First and foremost, I'm glad Harvard did it.

One complaint is that Harvard only did it to stave off potential future legislation requiring it to spend more of its endowment. I just don't think this is true. Harvard has been raising its financial aid already quite substantially the last few years. There are plenty of other motivations and pressures to do so outside some sort of potential future legislation. In particular, if there are any political motivations, I'd say a more likely one is that the new President of Harvard and Dean of FAS did it to show some leadership and put a positive spin on their new administration out in the news. But I don't even think that's such a big reason. It's the direction Harvard's been moving for some time.

Another complaint is that this will put pressure on other schools who can't afford to do the same thing, particularly public schools, who will lose some talented students. I don't see this as a huge problem. Harvard only takes about 1700 students a year. Even if the whole Ivy League tagged along (like Yale has), that leaves plenty of talented students -- including the ones who would have gotten into Harvard but now didn't because the financial aid allowed a similarly or higher qualified student with fewer financial means to attend. When Harvard expands its entering class by a factor of 2, then people can complain what a terrible thing Harvard is doing, stealing good students away from other institutions. (Their argument will still be weak and misguided, though.)

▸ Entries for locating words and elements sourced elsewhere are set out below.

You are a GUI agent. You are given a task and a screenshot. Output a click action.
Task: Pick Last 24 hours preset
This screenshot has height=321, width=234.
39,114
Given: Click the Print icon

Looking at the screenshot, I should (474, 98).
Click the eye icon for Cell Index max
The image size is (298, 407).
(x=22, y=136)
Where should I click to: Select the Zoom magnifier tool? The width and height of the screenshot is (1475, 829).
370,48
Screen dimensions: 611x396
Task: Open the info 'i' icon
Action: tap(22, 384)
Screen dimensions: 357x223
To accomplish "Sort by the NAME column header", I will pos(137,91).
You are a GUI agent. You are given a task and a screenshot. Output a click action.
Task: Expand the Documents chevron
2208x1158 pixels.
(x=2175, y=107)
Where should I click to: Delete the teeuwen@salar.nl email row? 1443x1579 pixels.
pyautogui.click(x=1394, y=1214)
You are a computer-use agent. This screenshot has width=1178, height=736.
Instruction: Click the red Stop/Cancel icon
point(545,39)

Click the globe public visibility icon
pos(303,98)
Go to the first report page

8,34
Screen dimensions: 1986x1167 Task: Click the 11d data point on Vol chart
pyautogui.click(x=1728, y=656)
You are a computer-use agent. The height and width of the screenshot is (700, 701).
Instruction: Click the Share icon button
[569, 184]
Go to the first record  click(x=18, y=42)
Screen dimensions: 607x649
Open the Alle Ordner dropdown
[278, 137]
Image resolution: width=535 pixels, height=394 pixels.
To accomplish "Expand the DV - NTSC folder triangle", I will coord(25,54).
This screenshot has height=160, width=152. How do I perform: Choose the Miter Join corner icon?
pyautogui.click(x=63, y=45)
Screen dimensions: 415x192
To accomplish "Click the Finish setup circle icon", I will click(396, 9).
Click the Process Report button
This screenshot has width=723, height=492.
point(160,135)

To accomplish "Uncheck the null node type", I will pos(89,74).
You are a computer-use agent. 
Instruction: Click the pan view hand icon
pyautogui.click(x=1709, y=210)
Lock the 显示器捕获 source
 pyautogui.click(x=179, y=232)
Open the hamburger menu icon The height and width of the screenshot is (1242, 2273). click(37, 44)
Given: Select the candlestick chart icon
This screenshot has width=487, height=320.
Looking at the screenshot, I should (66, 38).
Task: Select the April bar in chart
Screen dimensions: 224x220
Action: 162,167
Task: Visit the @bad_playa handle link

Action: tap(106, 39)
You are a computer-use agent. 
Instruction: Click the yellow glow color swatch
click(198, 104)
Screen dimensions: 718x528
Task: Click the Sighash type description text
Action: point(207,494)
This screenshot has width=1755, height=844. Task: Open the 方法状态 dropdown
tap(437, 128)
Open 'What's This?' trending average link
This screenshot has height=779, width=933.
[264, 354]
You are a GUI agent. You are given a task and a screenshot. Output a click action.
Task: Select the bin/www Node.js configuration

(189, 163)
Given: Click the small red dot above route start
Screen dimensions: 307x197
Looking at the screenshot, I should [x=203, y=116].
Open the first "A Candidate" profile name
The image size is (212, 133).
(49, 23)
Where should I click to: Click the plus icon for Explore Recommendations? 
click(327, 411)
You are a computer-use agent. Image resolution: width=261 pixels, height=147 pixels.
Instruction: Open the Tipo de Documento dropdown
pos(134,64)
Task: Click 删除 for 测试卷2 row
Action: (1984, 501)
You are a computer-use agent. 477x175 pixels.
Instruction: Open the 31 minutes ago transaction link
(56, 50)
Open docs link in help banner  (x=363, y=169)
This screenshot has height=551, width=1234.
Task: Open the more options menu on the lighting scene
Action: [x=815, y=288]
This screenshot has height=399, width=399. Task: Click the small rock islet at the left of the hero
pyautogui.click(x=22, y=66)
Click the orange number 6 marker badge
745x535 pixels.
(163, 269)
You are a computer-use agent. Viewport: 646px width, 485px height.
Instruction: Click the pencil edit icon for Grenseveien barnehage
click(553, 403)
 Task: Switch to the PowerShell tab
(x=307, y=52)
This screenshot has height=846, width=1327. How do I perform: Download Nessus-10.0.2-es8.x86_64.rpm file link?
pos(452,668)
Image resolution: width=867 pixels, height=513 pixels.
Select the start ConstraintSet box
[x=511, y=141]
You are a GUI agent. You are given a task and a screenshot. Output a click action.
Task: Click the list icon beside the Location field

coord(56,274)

I like how the two major complaints are so contradictory in nature. The first says Harvard isn't doing enough with it's big endowment; the other says Harvard is doing too much.

Me, I'm thrilled. Harvard did something good: it made attending Harvard more affordable. In doing so, it showed leadership, and has got people talking about the cost of college in places like the Opinion page of the New York Times. I hope it will lead to further positive changes, and improve the affordability college more generally.


Anonymous said...

The most positive reaction to this announcement I've heard was from Robert Birgeneau, Chancellor of UCB, who said something to the effect that he was going use it to prod the California legislature to lower the financial burden on students attending Berkeley. Even if the whole Ivy League follows Harvard (which they probably are not in a position to do), the numbers are not enough to make a huge difference to American society. If the states start realizing the extent to which they are under-investing in their future and starting their best high school graduates on a path to leaving the state, that could really have an impact on the country. - Harry Lewis

Anonymous said...

It is certainly laudable for Harvard and other major universities to take such a step forward. But regarding Harry Lewis' comment on impact on society, while such steps will doubtless have a welcome positive impact, my view is that the much bigger issue for our (American) society is the state of K-12 education, the performance of US K-12 students in international tests, etc. And of course, a related issue is local property-taxes being a major driver of school quality (causing most kids from poor families to attend schools that are severely underfunded etc.). I realize that the US constitution is quite unique, with strong federalism etc., but this is a significant difference from the rest of the industrialized world. While what happens in universities is of course important, I think much bigger changes are needed in K-12.

Of course, I am saying nothing much that is new. However, this is an important issue, and hopefully there will be thought-provoking discussion.